Kaladin frowned. “You know,” he said. “I just saved your life.” Everyone’s life, really. But no, being a hero wasn’t good enough of an excuse now.
“Tilt your chair back a little bit,” Adolin told him. Kaladin did as asked, wondering what was going on. He would have turned to look, but his neck hurt too much and his shoulder was bleeding, and he’d completely run out of Stormlight – they were down to candles, flickering slightly.
Adolin moved something against the back of Kaladin’s chair so that he wouldn’t fall down. It sounded like wood – heavy, as the princeling was of course still wearing his Plate. He’d been as reckless as Kaladin and then some, considering that his wounds wouldn’t magically heal, but of course Kaladin was the one stuck being told how stupid he was.
Honestly. It wasn’t as if those lightening would have ever actually hit him.
Sly was still looking disapproving, though, and Adolin was…
What was Adolin doing? That sounded like water.
“Adolin?” Kaladin asked. “What’s going on?”
And then he felt water being poured on his head.
It was scalding hot.
“Is it warm enough?” Adolin asked, self-righteous satisfaction pouring out of his voice. “I can never tell.”
Somewhere on his left, Syl started laughing.
“Adolin,” Kaladin asked again. “Have you finally gone insane?”
The man reappeared in his field of vision, a strange twist to his mouth. “I wish,” he said. “It would make everything so much easier, wouldn’t it?”
It was a thing he did; at times Adolin got almost ridiculously sentimental. Kaladin never knew how to deal with it. It was… flattering, sure; but it felt so odd. Usually he just hoped it would pass soon.
“You have pieces of voidbringers in your hair.”
What had that to do with… “What?”
“You have pieces of voidbringers in your hair.” Adolin repeated. “It’s dirty and disgusting and I could never associate with you, not to mention being seen in public with you unless you clean that up right now.” He paused. “But you can’t really move, so…”
He went back to pouring water on Kaladin’s hair – it was only pleasantly warm now – and was that soap?

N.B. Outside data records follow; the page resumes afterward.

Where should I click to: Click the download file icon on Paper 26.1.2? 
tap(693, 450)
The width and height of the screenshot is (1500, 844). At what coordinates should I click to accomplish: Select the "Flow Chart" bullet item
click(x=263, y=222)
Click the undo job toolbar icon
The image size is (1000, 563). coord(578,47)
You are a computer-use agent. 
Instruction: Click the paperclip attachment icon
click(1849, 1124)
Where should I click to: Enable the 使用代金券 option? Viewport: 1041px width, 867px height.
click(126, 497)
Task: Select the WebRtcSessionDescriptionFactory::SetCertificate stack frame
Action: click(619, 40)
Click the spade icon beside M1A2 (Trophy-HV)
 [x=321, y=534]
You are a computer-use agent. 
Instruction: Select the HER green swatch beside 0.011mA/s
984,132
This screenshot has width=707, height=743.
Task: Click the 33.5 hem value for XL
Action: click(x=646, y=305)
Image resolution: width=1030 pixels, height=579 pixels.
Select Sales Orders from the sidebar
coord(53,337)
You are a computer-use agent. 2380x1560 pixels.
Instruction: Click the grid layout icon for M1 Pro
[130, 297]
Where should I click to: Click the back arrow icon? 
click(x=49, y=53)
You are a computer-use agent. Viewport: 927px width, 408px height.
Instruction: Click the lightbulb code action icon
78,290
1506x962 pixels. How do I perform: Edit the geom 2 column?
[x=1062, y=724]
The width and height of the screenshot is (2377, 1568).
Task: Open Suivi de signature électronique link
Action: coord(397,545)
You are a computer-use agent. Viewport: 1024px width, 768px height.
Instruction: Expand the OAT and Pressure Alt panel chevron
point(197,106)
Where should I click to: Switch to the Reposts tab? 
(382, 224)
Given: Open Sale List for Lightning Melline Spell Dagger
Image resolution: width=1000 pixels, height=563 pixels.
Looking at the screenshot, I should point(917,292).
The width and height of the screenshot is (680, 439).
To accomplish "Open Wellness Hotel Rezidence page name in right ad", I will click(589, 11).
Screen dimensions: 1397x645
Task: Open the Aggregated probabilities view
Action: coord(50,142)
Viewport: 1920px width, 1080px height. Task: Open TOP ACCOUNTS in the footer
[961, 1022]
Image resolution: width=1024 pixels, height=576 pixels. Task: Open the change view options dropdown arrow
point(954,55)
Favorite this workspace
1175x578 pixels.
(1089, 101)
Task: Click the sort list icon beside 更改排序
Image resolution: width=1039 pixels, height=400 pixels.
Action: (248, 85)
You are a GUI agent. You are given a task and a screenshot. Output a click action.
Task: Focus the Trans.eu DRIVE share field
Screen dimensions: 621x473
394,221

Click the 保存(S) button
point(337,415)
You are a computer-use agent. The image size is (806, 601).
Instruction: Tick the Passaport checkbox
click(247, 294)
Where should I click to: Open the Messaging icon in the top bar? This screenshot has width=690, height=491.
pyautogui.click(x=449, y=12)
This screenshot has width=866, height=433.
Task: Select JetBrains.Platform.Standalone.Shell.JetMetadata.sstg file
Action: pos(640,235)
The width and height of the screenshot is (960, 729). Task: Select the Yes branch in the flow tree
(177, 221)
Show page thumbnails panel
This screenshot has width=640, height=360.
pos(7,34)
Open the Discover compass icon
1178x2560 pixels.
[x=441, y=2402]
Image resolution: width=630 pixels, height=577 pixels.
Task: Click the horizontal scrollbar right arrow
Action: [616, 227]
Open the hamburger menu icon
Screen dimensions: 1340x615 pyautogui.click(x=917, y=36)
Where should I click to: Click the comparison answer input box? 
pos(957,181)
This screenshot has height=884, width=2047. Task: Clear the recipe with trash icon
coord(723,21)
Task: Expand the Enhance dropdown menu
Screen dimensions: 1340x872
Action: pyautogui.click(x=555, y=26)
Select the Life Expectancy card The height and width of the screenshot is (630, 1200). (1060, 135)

“Adolin,” Kaladin said. “Are you going to wash my hair?”
That was oddly sweet, even for Adolin. He was going to say so, but then felt the other man stiffen, embarrassed.
“You can’t very well do it yourself, can you?” He sounded defensive.
Kaladin smiled. He should have let it go, really. It would have been the mature thing to do, appreciating a kindness without making a big affair out of it.
Then again, Adolin had called him an idiot.
“You are washing my hair,” Kaladin repeated. He really was, and he could smell the aroma of Adolin’s soap, imported from Shinovar and probably more expensive than everything Kaladin owned. He caught Sly’s gaze. “Are you seeing this?” he asked the honorspren. “He’s doing menial work.”
To Adolin, he asked. “Did you actually heat the water yourself?”
“I’ve changed my mind,” Adolin said. Kaladin couldn’t see it, but he was sure his cheeks must have reddened. He would have to ask Syl later. “Next time, do get yourself killed. It’d be better for everyone involved.”
“That’s good,” Kaladin had to admit. “You almost sounded like you mean it. But you’re still washing my hair.”